▸ Exercise description: Sort through the entries below and pull out lines containing the word "Task".

Start of Given records

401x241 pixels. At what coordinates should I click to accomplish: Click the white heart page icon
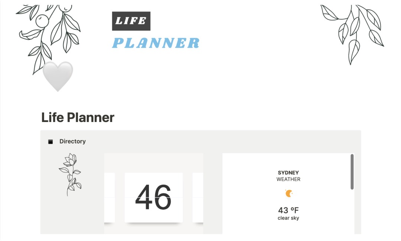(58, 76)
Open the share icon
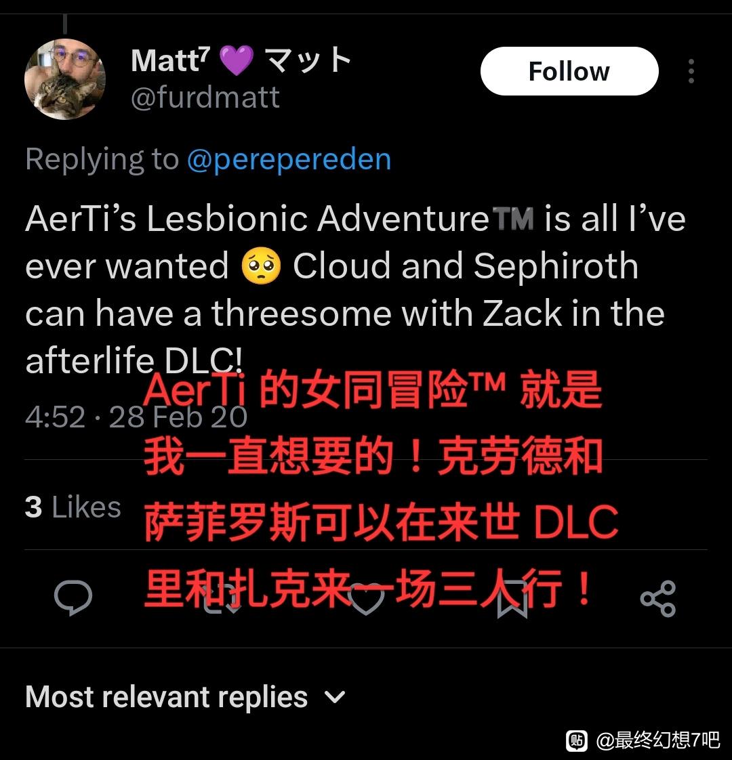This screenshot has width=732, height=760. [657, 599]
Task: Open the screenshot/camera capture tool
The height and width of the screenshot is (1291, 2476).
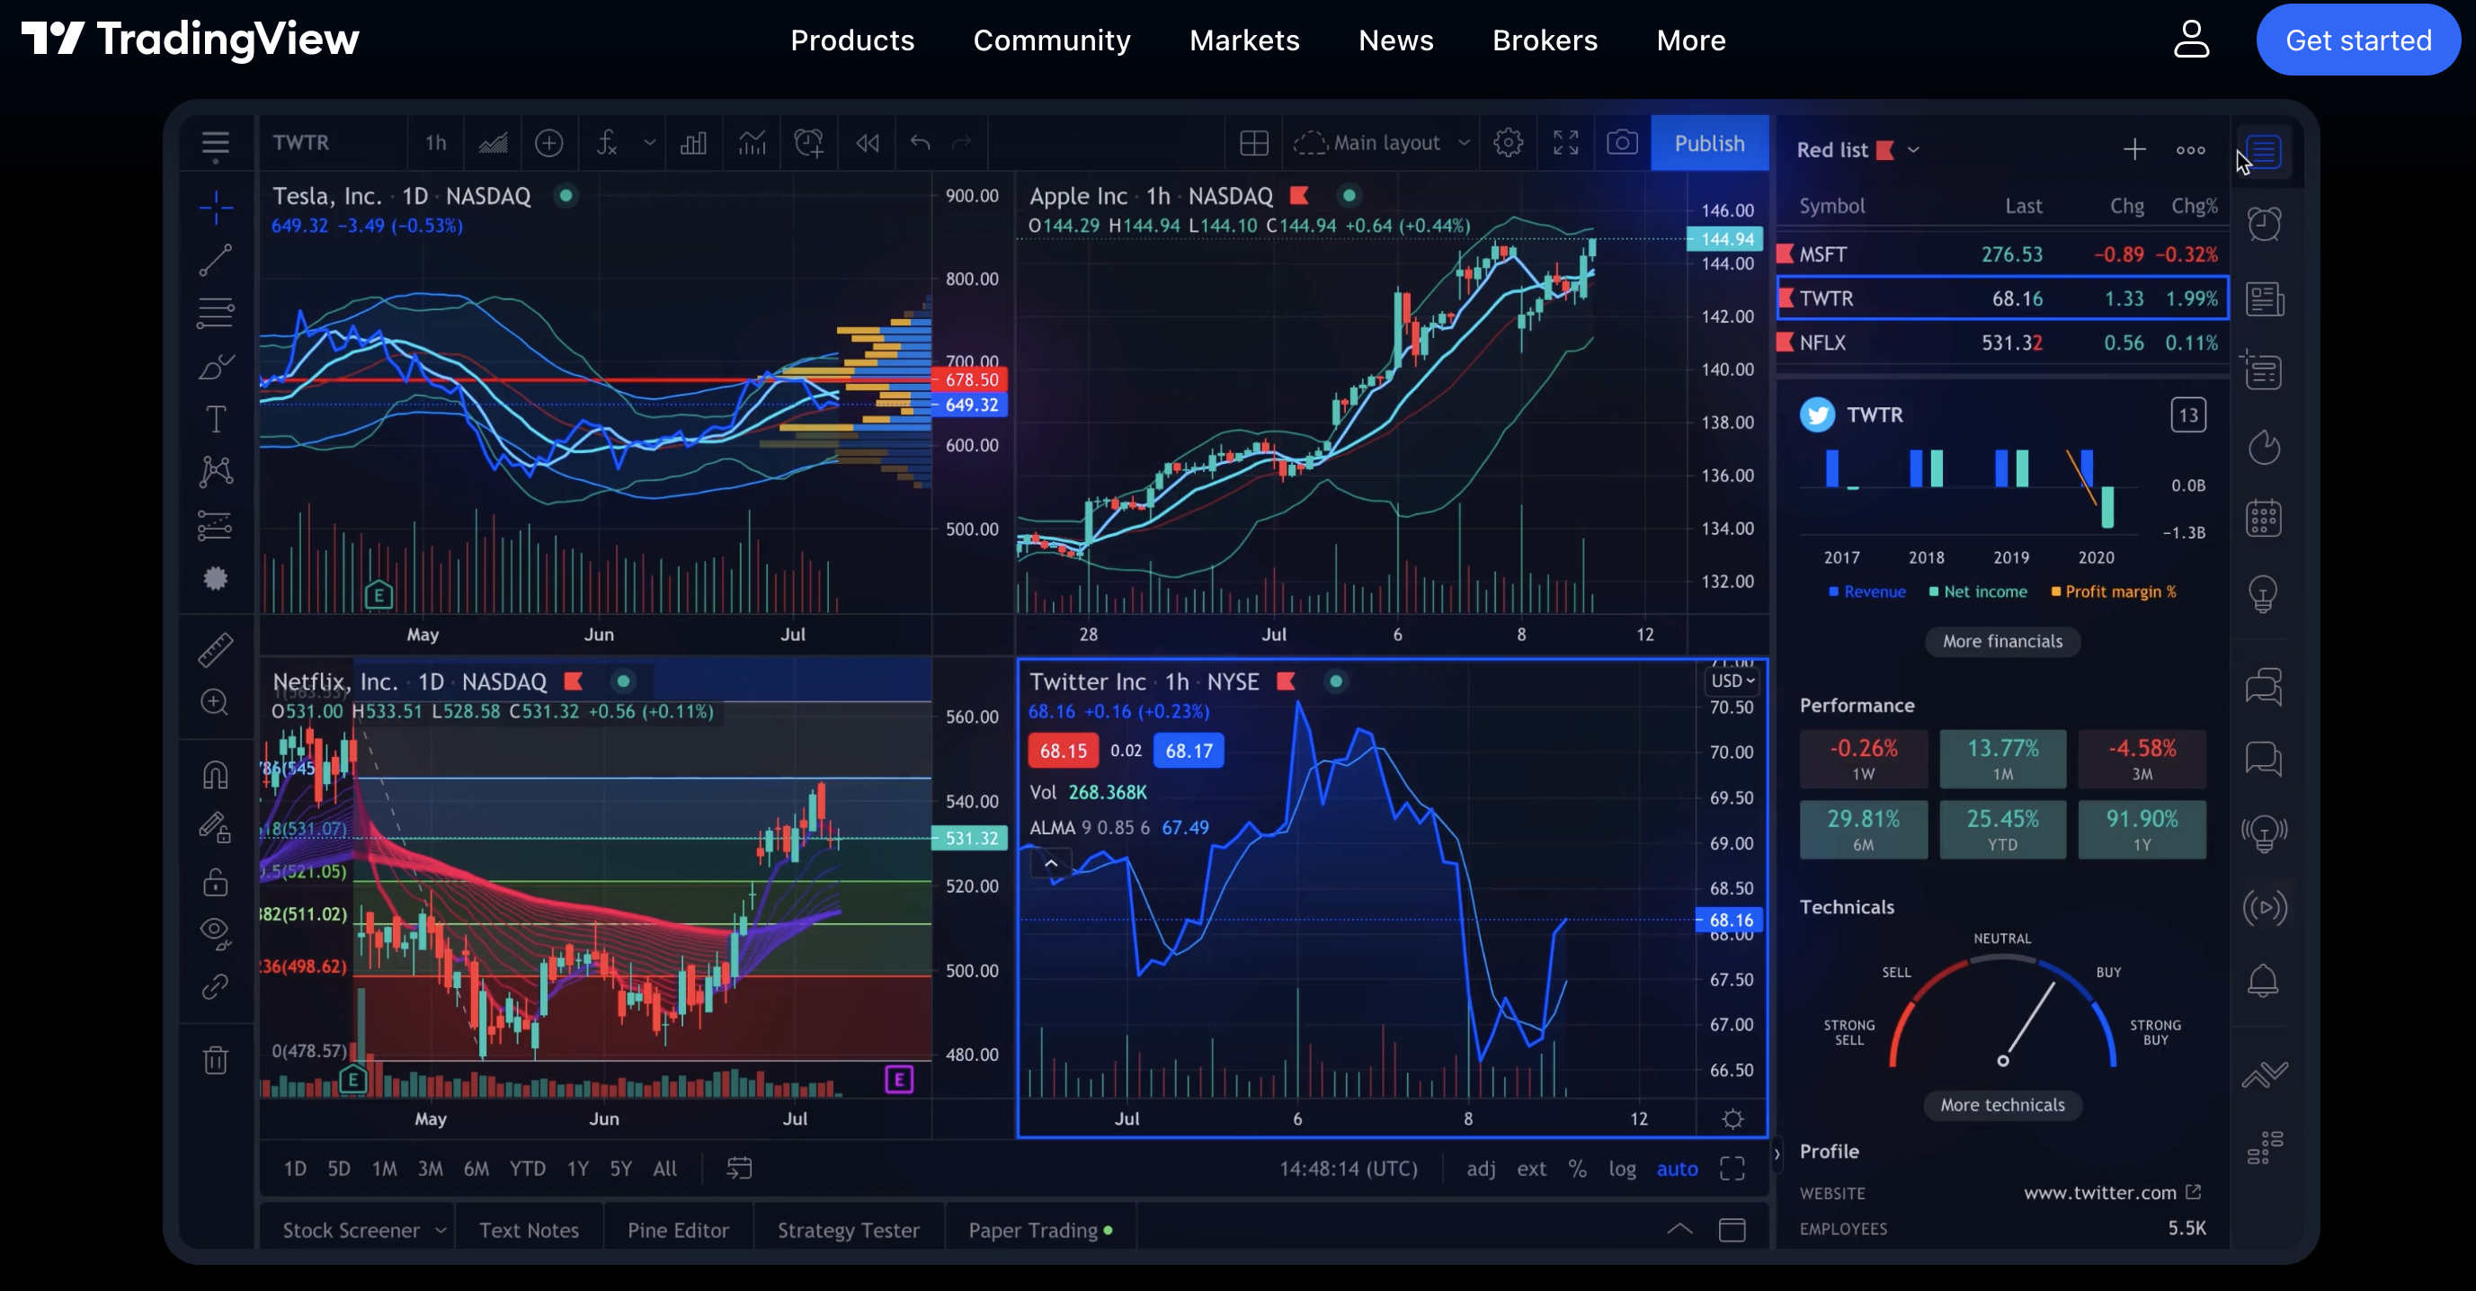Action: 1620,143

End of Given records
Start of Given records

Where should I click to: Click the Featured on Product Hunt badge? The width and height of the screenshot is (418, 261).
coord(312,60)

End of Given records
Start of Given records

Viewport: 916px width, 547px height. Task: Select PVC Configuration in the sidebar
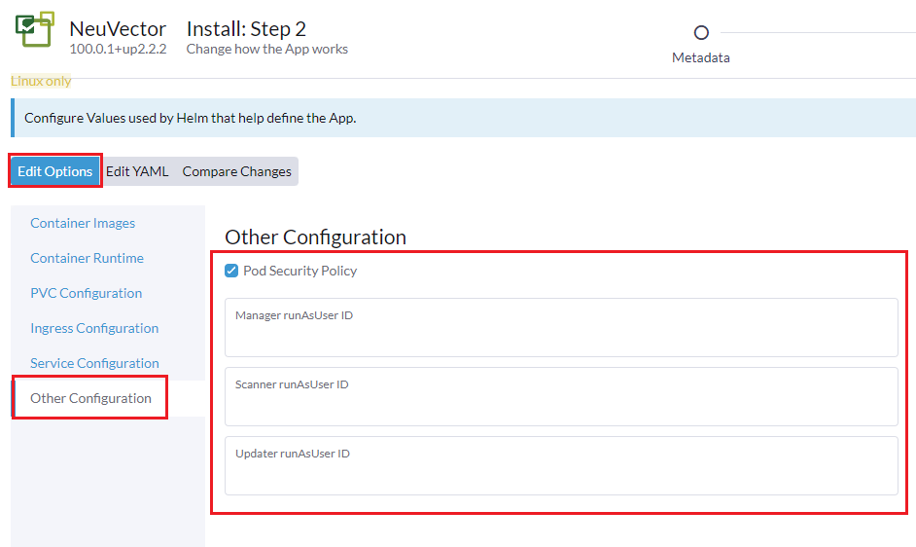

End of Given records

▸ Response area:
Task: Open the screenshot/camera capture tool
Viewport: 916px width, 547px height. Task: Select PVC Configuration in the sidebar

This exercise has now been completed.